▸ Tasks to carry out:
1. In the passage on child relocation cases, which judge conducted the comprehensive review of relocation authorities, and in which court?
2. Translate this sentence from the passage on child relocation cases into French: "The first category was that of the repatriating mother, whose only attachment to England came with the marriage and went with its breakdown."

▸ Given passage:
>> Start

The judgments in Payne considered specifically two categories of cases in which the court recognised that the proposed relocation was consistent with the welfare of the child. The first category was that of the repatriating mother, whose only attachment to England came with the marriage and went with its breakdown. The second category was that of the mother who was married again to a man whose roots and whose employment must take him to some other jurisdiction.
Recently, it has been suggested that a third category is emerging, which has been labelled ‘the lifestylechoice category’. Clearly, in a lifestyle-choice case, the applicant faces a harder task in satisfying a judge that the refusal of his/her application would profoundly destabilise his/her emotionally and psychologically. The paramount consideration across all relocation applications is the child’s welfare.
        
Hard lessons
An extremely comprehensive review of Australian, English, New Zealand, US and Canadian authorities in relocation cases were conducted by Carmody J in the Family Court of Australia in the case of W v R. Analysing the authorities, Carmody J noted that there was a presumption in favour of relocation in the US; the New Zealand and Canadian courts tended to resist it; while, in England, the child’s welfare was seen as best being served by allowing mothers to chose the geographical proximity between the children and their father, based on the theory that a happy mother meant a happy household. If the only way that this could be achieved was at the expense of contact with the father, then regretfully that is how it had to be.

>> End

▸ Information provided:
>> Start

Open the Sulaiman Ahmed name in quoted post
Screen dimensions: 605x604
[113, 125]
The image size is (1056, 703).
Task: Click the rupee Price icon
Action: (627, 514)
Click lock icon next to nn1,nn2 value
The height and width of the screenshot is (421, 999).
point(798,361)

>> End

▸ The solutions:
1. Carmody J, in the Family Court of Australia

2. La première catégorie était celle de la mère rapatriée, dont le seul attachement à l'Angleterre était né avec le mariage et avait disparu avec sa rupture.